Presumably, Nussbaum's contention is that some of the information in
Foster's possession was covered by attorney-client privelege, and
therefore the Authorities had no right to take it into possession.

                 (IANAL-Comments from those who are?)

  Anyway, this case got me to thinking: If Vince had kept all his
"sensitive" things encrypted, and never written down the passphrase,
then the data would effectively have died with him. In this case, lack
of key escrow is not a bug, but a feature!

  Then I thought some more - that the whole Key Escrow thing needs to be
rethought: Instead of escrowing the private key, we need to develop
better key management techniques for multiple recipients.

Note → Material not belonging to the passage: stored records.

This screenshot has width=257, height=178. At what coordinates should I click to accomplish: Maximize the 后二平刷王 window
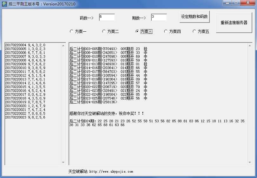click(x=236, y=3)
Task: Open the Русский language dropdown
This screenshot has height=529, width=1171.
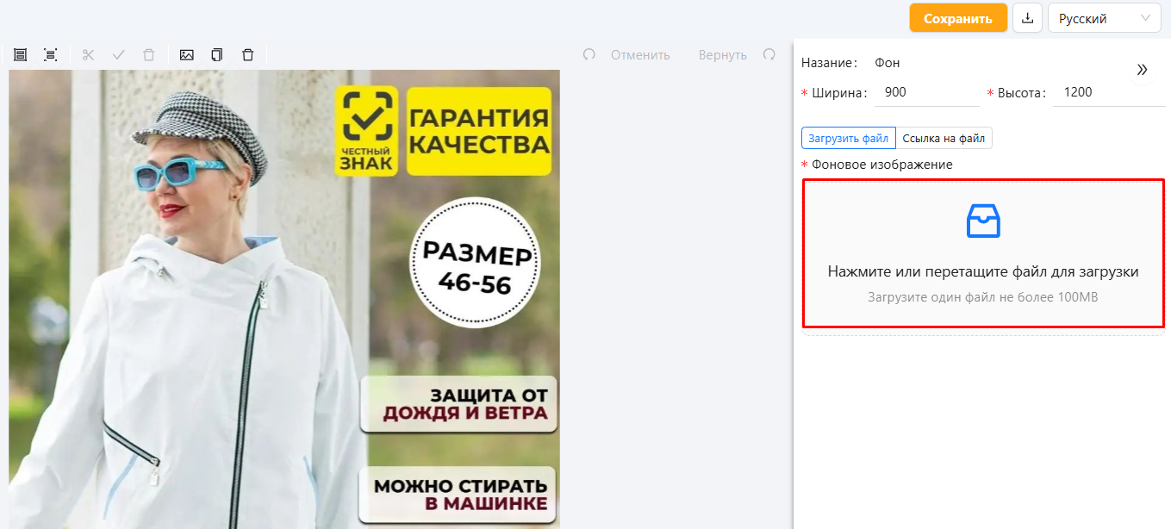Action: [x=1104, y=18]
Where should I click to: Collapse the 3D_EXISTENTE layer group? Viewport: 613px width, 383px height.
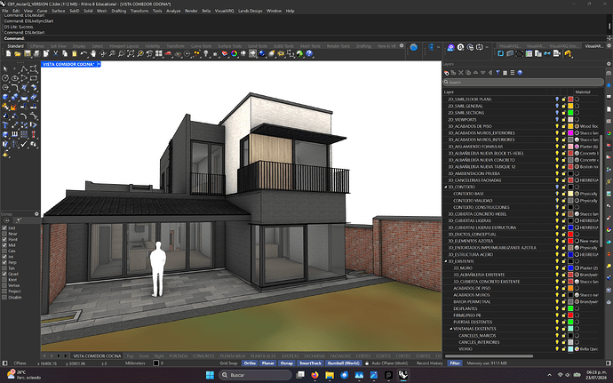coord(446,261)
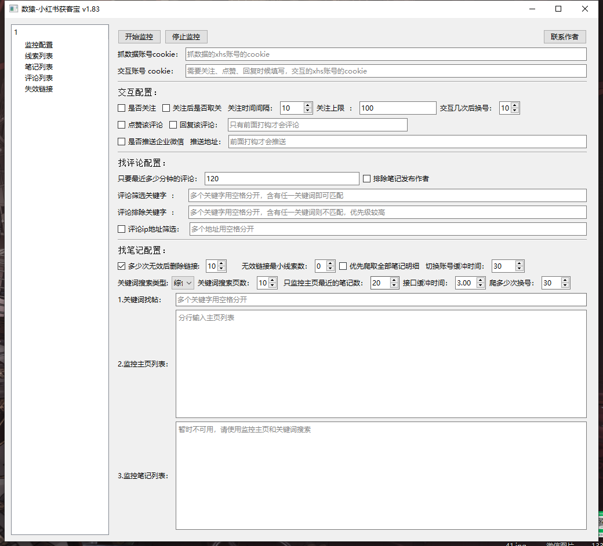Viewport: 603px width, 546px height.
Task: Select 线索列表 in the sidebar
Action: coord(39,56)
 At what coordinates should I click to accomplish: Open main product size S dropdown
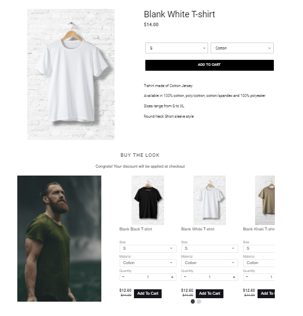point(176,48)

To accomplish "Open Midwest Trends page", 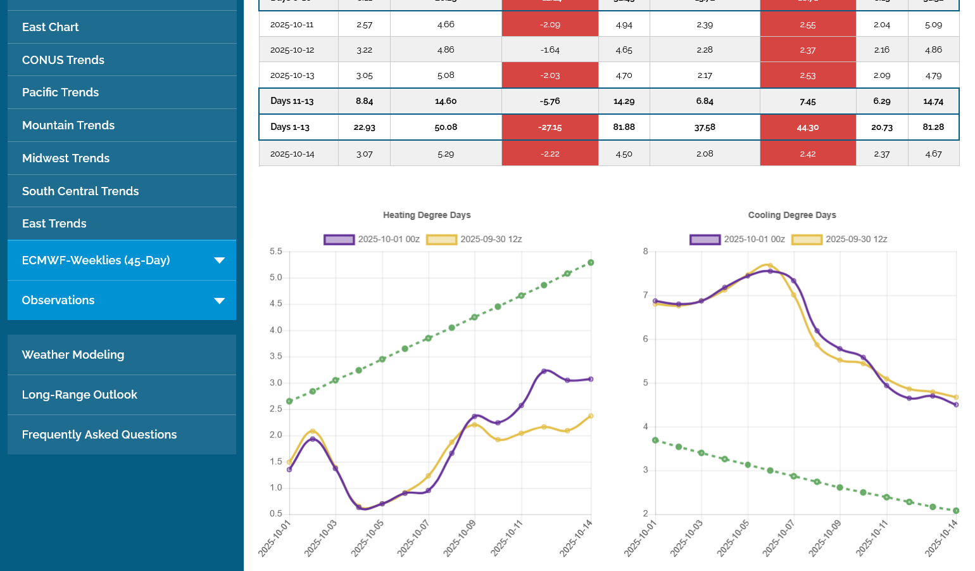I will click(66, 158).
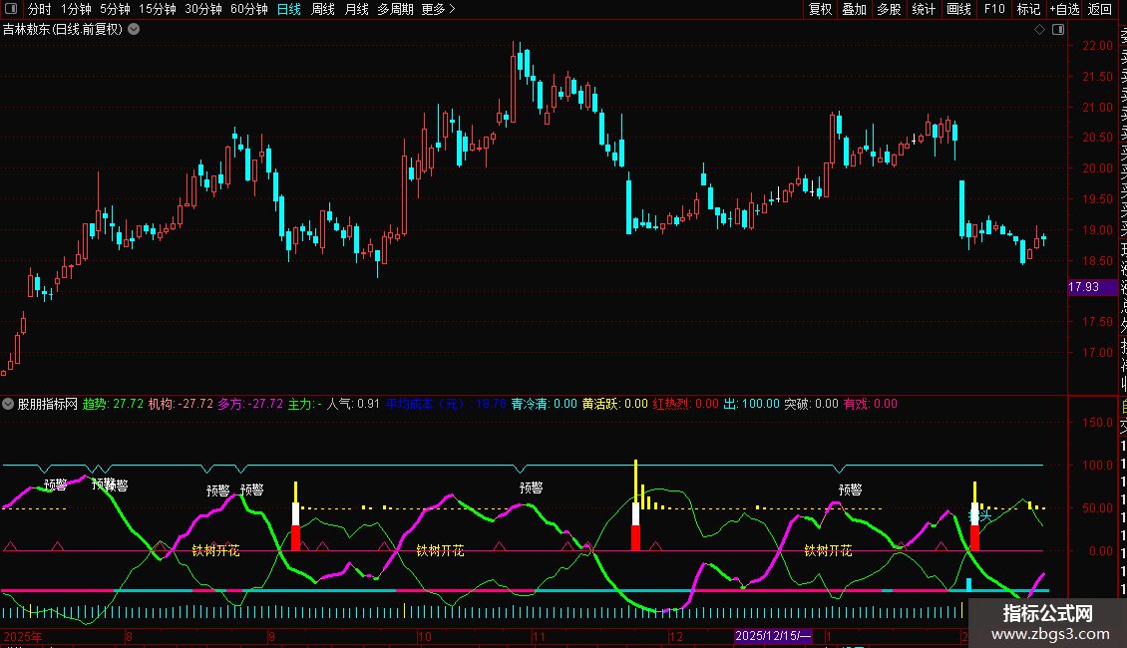Select the 多周期 multi-period tab
Viewport: 1127px width, 648px height.
coord(395,9)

  For example, if Alice is an attorney representing Carol Client, Bob
and Ray are partners in Alice's firm, which uses escrow agent E; and A,
B, C, R and E are the public keys (and A'... are the private keys) of
our dramatis personae:

  Carol sends her message to Alice as usual, generating the session key
S, and encrypting it S'=A(S).

  Whenever Alice recieves a message, after decrypting the session key
[S= A'(S')] she adds to it an additional S"= E( B(S) ) and S"'= E( R(S)
) or some other construct which involving Shamir Sharing or whatever.
The details of the protocol(s) can be worked out after the basic premise:

       There is no reason for anyone to give up the "master key" to all
     of their business, when the minimal overhead in storage space for
     adding an escrowed =session= key will suffice.

  PGP needs a mechanism to handle "detatched session keys", so that our
escrow agent can, upon notification by Bob and Ray that Alice has [died
| left the firm], process the whole package of S" and S"' back into B(S)
and R(S), so that Bob and Ray can carry on their work. Just as with a
detatched signature certificate going to a notary, the detatched session
key does not give the escrow agent any knowledge of the content of the
message itself.

  Another option is to put the whole creation of S" and S"' on to Carol,
which requires a public key that specifies E and {B, R}, as well as the
particular escrow protocol involved. This could be tricky to implement.

  Also, Carol needs to be able to specify to Alice that she is retaining
a copy of the communication, encrypted to self, and therefore Alice need
not escrow the session key for this particular message.